White Blood Cells (Number 61, 2001) was their breakthrough album, given a nudge by the 110-second garage-rock jewel "Fell In Love with a Girl" and its Lego-animation video; it eventually went gold. The duo's thrilling simplicity and directness managed to make other bands' bass parts and greater-than-three-minute song lengths sound like decadent frippery.
The White Stripes were bona fide rock stars by the release of Elephant (Number Six, platinum, 2003); its single, "Seven Nation Army," only made it to Number 76 on the pop chart, but became an enduring modern-rock radio standard and won a Grammy. Later that year, Jack appeared without Meg in the movie Cold Mountain and on its soundtrack, and with actress Renée Zellweger in gossip columns; he also made some headlines for a tussle with another Detroit garage-rock guy, Jason Stollsteimer of the Von Bondies. (He eventually pleaded guilty to assault.) In 2004, he produced country legend Loretta Lynn's Van Lear Rose album.

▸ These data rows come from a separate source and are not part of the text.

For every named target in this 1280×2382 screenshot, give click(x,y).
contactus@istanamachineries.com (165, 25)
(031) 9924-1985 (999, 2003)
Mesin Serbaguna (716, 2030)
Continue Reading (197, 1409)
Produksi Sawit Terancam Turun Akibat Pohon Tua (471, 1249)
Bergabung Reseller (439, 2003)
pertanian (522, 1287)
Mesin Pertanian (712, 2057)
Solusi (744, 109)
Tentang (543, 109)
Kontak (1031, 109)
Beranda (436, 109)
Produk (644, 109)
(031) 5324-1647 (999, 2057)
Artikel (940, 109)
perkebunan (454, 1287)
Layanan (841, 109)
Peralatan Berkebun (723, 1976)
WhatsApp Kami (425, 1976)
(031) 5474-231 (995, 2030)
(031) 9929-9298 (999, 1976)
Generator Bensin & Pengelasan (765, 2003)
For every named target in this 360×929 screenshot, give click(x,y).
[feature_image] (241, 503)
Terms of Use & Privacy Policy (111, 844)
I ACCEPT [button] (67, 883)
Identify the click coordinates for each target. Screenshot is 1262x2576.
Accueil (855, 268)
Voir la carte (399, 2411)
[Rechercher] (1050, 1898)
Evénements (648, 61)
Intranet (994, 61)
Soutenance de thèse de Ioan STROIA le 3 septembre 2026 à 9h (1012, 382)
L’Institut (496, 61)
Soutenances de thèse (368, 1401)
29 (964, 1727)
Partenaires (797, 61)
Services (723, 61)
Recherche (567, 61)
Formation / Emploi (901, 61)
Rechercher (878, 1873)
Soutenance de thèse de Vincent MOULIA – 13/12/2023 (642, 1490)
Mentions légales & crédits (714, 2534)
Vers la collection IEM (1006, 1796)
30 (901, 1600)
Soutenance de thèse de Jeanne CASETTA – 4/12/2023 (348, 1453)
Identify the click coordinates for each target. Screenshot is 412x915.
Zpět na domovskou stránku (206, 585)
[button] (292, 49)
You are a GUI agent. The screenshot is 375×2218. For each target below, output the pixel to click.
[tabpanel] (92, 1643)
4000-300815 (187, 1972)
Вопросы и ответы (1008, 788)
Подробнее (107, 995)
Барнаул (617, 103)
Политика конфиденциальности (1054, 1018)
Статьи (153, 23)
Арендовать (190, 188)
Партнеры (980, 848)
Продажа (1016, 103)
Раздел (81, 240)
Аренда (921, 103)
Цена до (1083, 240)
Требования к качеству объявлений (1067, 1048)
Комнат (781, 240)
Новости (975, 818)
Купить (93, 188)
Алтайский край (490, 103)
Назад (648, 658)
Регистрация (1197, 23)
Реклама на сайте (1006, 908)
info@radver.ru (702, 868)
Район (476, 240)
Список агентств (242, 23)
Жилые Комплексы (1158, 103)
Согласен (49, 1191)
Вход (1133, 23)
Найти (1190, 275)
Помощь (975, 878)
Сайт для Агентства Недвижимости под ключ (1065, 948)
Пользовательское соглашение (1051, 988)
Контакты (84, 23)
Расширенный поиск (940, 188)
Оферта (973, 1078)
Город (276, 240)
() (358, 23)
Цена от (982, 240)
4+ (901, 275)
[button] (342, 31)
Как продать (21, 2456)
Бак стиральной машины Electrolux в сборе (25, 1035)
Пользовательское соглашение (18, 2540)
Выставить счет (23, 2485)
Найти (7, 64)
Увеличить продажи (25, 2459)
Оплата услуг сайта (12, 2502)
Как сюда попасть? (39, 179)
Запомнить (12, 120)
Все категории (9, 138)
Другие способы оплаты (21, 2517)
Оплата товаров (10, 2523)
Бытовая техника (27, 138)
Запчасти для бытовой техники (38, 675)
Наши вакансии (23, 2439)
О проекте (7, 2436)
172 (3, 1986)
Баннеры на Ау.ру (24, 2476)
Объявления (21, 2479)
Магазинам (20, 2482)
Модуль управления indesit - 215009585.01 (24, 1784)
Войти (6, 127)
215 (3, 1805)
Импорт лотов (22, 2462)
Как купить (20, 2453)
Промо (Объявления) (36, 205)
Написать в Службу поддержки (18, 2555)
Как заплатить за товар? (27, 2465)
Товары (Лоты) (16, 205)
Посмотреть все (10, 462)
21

Get Behind Me Satan (Number Three, gold, 2005) expanded the White Stripes' instrumental palette a bit: Jack moved beyond guitar to piano, and there's even some marimba on the album. It was followed with an EP, Walking With a Ghost, named after its unlikely but fabulous cover of a Tegan and Sara song. In mid-2005, Jack married model Karen Elson; Meg was her maid of honor.
A songwriting jam with singer-guitarist Brendan Benson somehow turned into a full-on band, the Raconteurs, which also included the rhythm section from the Cincinnati garage band the Greenhornes, bassist Jack Lawrence and drummer Patrick Keeler. Broken Boy Soldiers (Number Seven,2006) was still very much Jack's show, and the group's insistence that they were a real band and not a side project—not to mention Jack's relocation to Nashville—called the continued existence of the White Stripes into question.
Jack and Meg answered that question promptly: the White Stripes' Icky Thump (Number Two, 2007, gold) continued their ambitious drive outwards from the spartan guitar/drums/voice scheme of their early records (although the three-color visual scheme remained in place). They embarked on an extensive tour of Canada, more or less for the sake of variety. That year, Jack also played Elvis Presley in the comedy Walk Hard.
The Raconteurs did indeed turn out to be an ongoing project. Consolers of the Lonely (2008), released with very little fanfare, made it to Number Seven anyway. White's started yet another band for his next project, The Dead Weather, featuring him behind the drum kit, the Kills' Alison Mosshart singing, the Raconteurs' Lawrence playing bass, and Queens of the Stone Age's Dean Fertita (who'd also played with the Raconteurs on tour) on guitar. White wrote or co-wrote a few songs on their debut album Horehound (Number Six, 2009).
A second Dead Weather album is reportedly already in progress, as is a seventh White Stripes album (although their only gig since 2007 has been Conan O'Brien's final "Late Night" show). White's imprint Third Man Records, initially used only for White Stripes records, has now become a full-on label, pressing vinyl records he's produced or played on. And, in late 2009, he appeared in the 2009 rock-guitar documentary, It Might Get Loud, alongside Jimmy Page and The Edge.